Les attentes concernant le marché immobilier cette année étaient initialement modestes en raison du poids des taux d’intérêt toujours élevés et du ralentissement de l’économie. Mais les chiffres des reventes de décembre ont été étonnamment élevés, et les premiers rapports de janvier montrent la même chose. « Le marché immobilier canadien est de nouveau en feu », a déclaré Scotia Economics dans une note cette semaine.

La résurgence du marché immobilier est liée à une baisse des coûts des prêts hypothécaires à taux fixe par rapport à leurs niveaux records, à une forte demande qui n’est pas satisfaite par la construction de nouveaux logements et à un marché du travail qui ralentit mais qui produit toujours des gains de salaires supérieurs à l’inflation.

La surchauffe du logement semble être une rare bonne nouvelle dans un monde où tant de mauvaises choses se produisent. Cela suggère que l’économie n’est pas aussi faible que nous le pensions et que les propriétaires sont sur le point de recommencer à s’enrichir à mesure qu’ils augmentent leur valeur nette.

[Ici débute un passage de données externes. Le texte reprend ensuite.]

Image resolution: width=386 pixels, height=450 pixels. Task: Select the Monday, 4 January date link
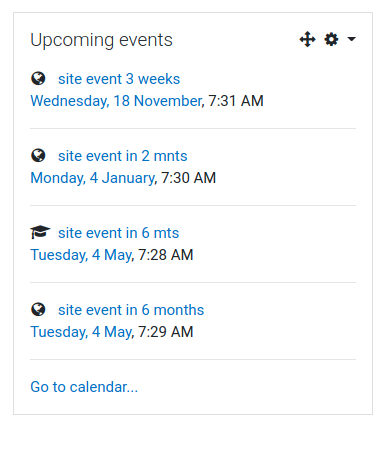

Mais, à la manière de Godzilla, un marché immobilier effréné peut créer de nombreuses perturbations. Par exemple, les inégalités économiques augmentent.

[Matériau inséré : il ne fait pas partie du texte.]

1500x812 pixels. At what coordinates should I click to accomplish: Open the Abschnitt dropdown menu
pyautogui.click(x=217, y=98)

Les banques alimentaires font face à une demande record et les villes de tentes apparaissent de plus en plus souvent, ou se développent aussi bien dans les zones urbaines que dans les banlieues. Un article récent du Maclean’s citait une étude selon laquelle plus de 235 000 Canadiens sont sans logement. En attendant, nous attendons que les ventes de maisons soient fortes pour commencer à faire monter les prix – oh, attendez, à Calgary, le prix de référence est déjà en hausse de 10 pour cent par rapport à il y a un an.

Les gouvernements municipaux de tout le pays ont déjà pris conscience de l’idée de taxer les propriétaires pour aider à payer le coût croissant de la crise du logement et d’autres défis. Toronto parle d’une hausse des impôts fonciers de 9,5 pour cent, contre une proposition antérieure de 10,5 pour cent. Calgary et Vancouver augmentent respectivement de 7,8 pour cent et 7,5 pour cent, tandis que Brandon, au Manitoba, augmente la leur de 9,4 pour cent et London, en Ontario, de 8,6 pour cent.

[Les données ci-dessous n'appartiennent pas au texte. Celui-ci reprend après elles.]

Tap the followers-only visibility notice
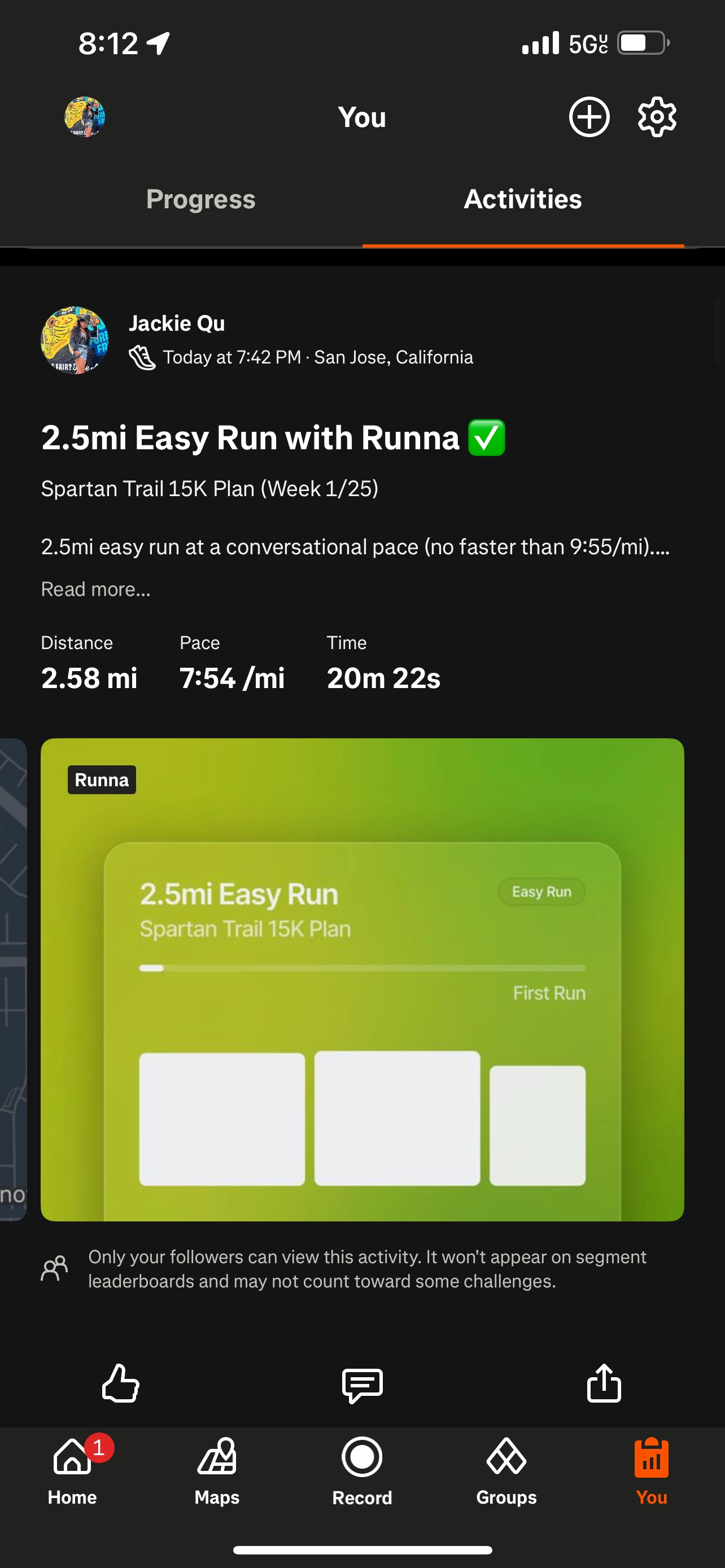The width and height of the screenshot is (725, 1568). click(344, 1268)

La hausse des prix de l’immobilier renforce l’idée selon laquelle les propriétaires possèdent de la richesse et sont en mesure de payer davantage d’impôts fonciers. Ce n’est pas vrai dans la pratique, car la valeur nette de votre propriété ne peut pas être facilement exploitée pour payer l’épicerie ou effectuer le paiement mensuel de votre SUV. Mais s’il existe une seule ligne de démarcation en matière de richesse dans ce pays, c’est bien celle de l’accession à la propriété. La hausse des prix ne fait que renforcer cette idée.

Le gouvernement fédéral n’a montré aucun intérêt à imposer les gains en capital sur une résidence principale, sauf dans les cas où les investisseurs retournent des maisons. Mais si l’on veut maintenir ou développer les services à l’avenir, il faudra peut-être accroître les recettes fiscales. Les principaux choix : des impôts plus élevés sur le revenu, sur les achats de biens et services ou sur l’immobilier – l’actif insubmersible qui rend les gens plus riches pendant qu’ils dorment.

Pendant ce temps, chaque décision d’une ville d’augmenter les impôts fonciers bien plus que le taux d’inflation contribue à normaliser l’idée selon laquelle les propriétaires paient afin que les gouvernements municipaux puissent fournir les services nécessaires. La hausse des prix contribue à l’optique de la taxation des propriétaires, ainsi qu’à la comptabilité. Lorsque les prix augmentent avec le temps, la valeur imposable des maisons utilisée dans le calcul de l’impôt foncier augmente également.

Une autre année au rythme lent pour le logement, comme 2023, conviendrait bien au pays. La Banque du Canada aurait plus de marge de manœuvre pour baisser les taux sans déclencher une ruée vers l’immobilier, et les premiers acheteurs trouveraient un marché plus hospitalier.

Malheureusement, les premières données sur le logement suggèrent qu’il n’y aura pas plus de calme dans le secteur du logement à court terme. Godzilla est à nouveau libre.